The only path through the controversy

Presidents Ali and Maduro will be meeting in St Vincent later this week, Thursday, December 15. As the host Ralph Gonzalves wrote the two leaders, “Both of you have agreed with me for such a meeting to be held under the auspices of CELAC of which St Vincent and the Grenadines is the Pro-Tempore President and Caricom of which the current Chairman is the Commonwealth of Dominica.
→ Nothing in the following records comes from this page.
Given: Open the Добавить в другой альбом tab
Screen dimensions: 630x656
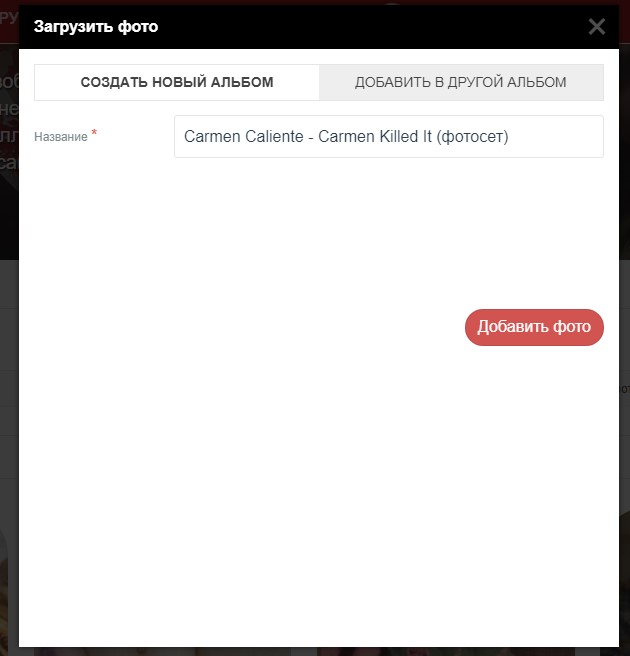Looking at the screenshot, I should (x=461, y=82).
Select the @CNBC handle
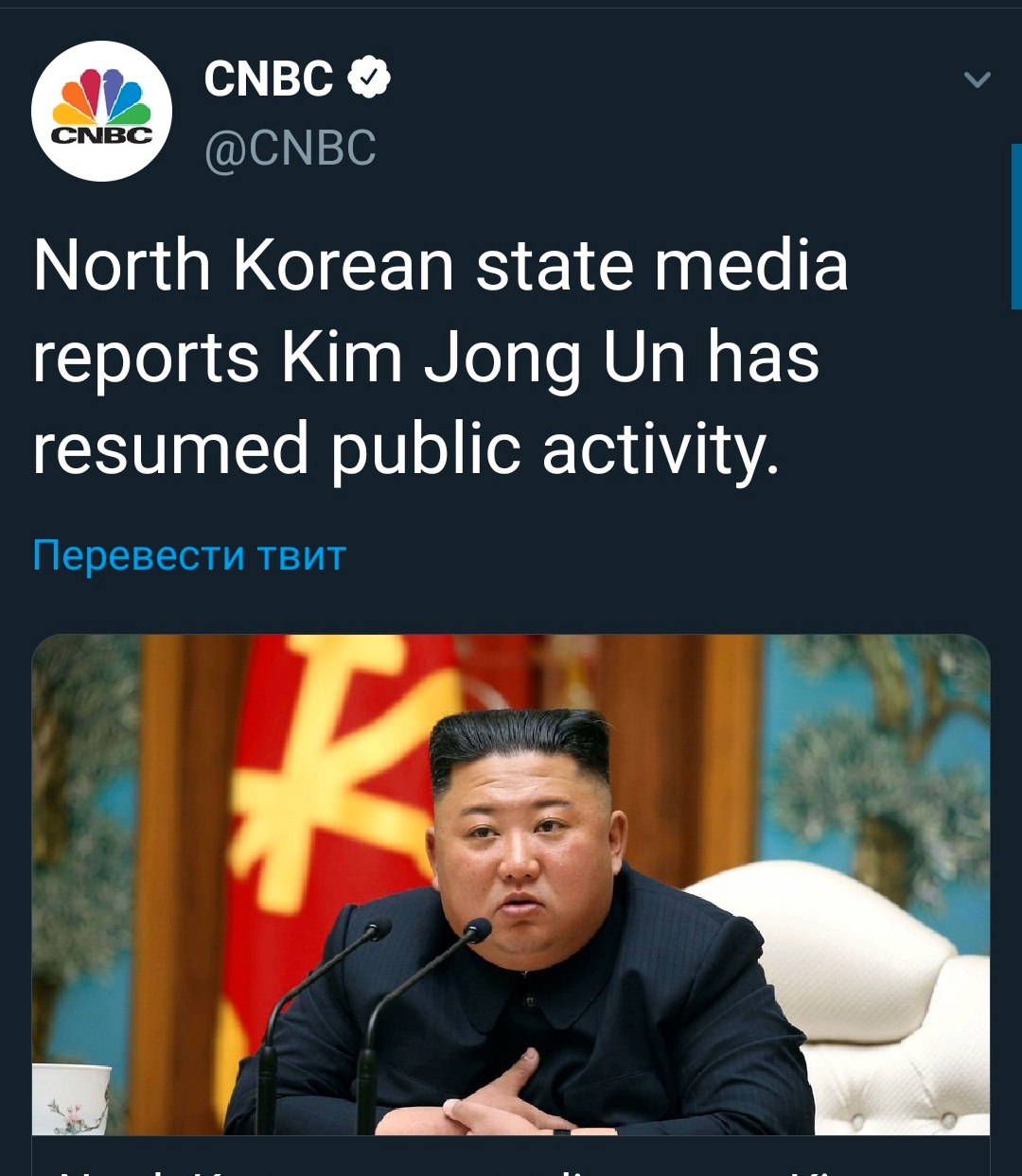The image size is (1022, 1176). [291, 149]
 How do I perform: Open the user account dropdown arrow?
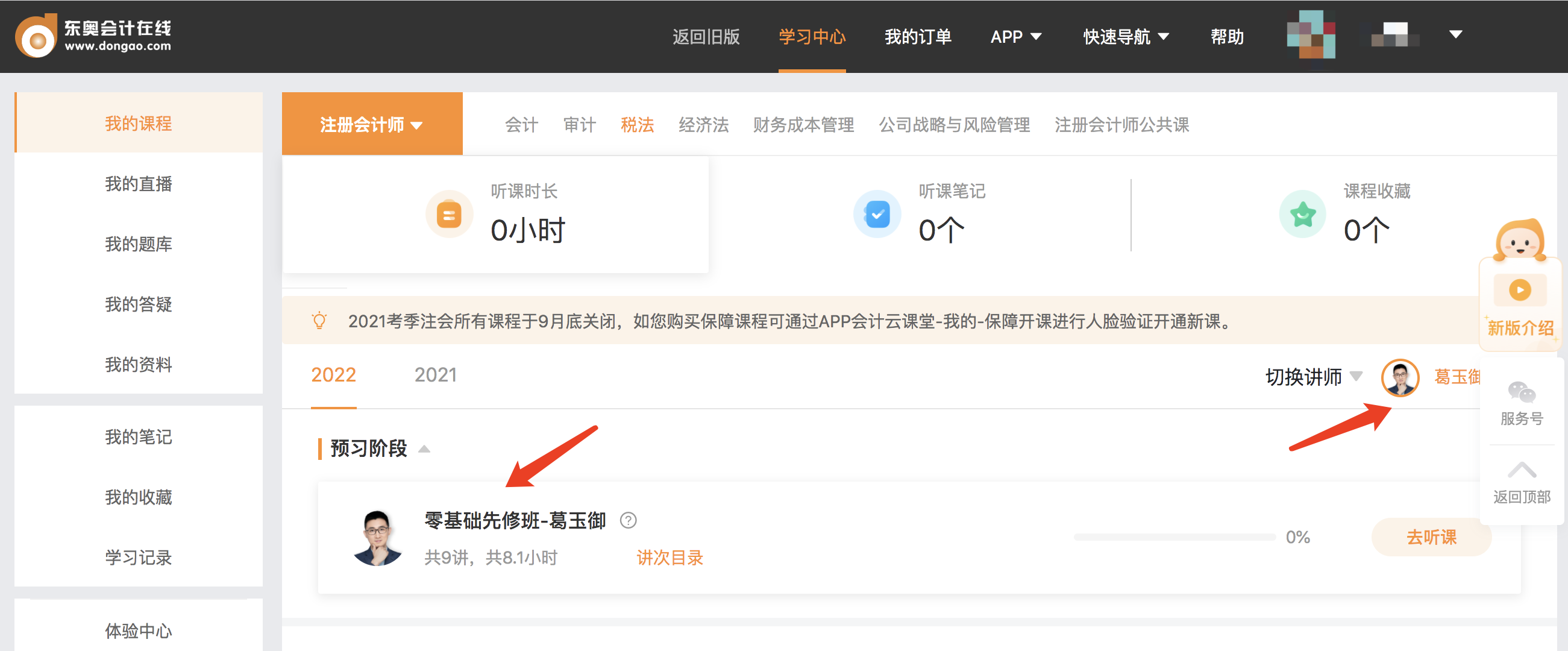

Both of you have also requested the distinguished presence of the esteemed President of Brazil, Luiz Inácio Lula da Silva”.
“Given the recent events and circumstances attendant upon the border controversy, the leaderships of CELAC and Caricom have assessed, in the interest of all concerned, including our Caribbean and Latin American civilisations, the urgent need to de-escalate the conflict and institute an appropriate dialogue, face to face between the Presidents of Guyana and Venezuela. Both of you have concurred with this assessment in the quest of peaceful co-existence, the application and respect for international law, and the avoidance of the use or threats of force. Both of you are on public record of committing to the Caribbean as a Zone of Peace and the maintenance of international law.”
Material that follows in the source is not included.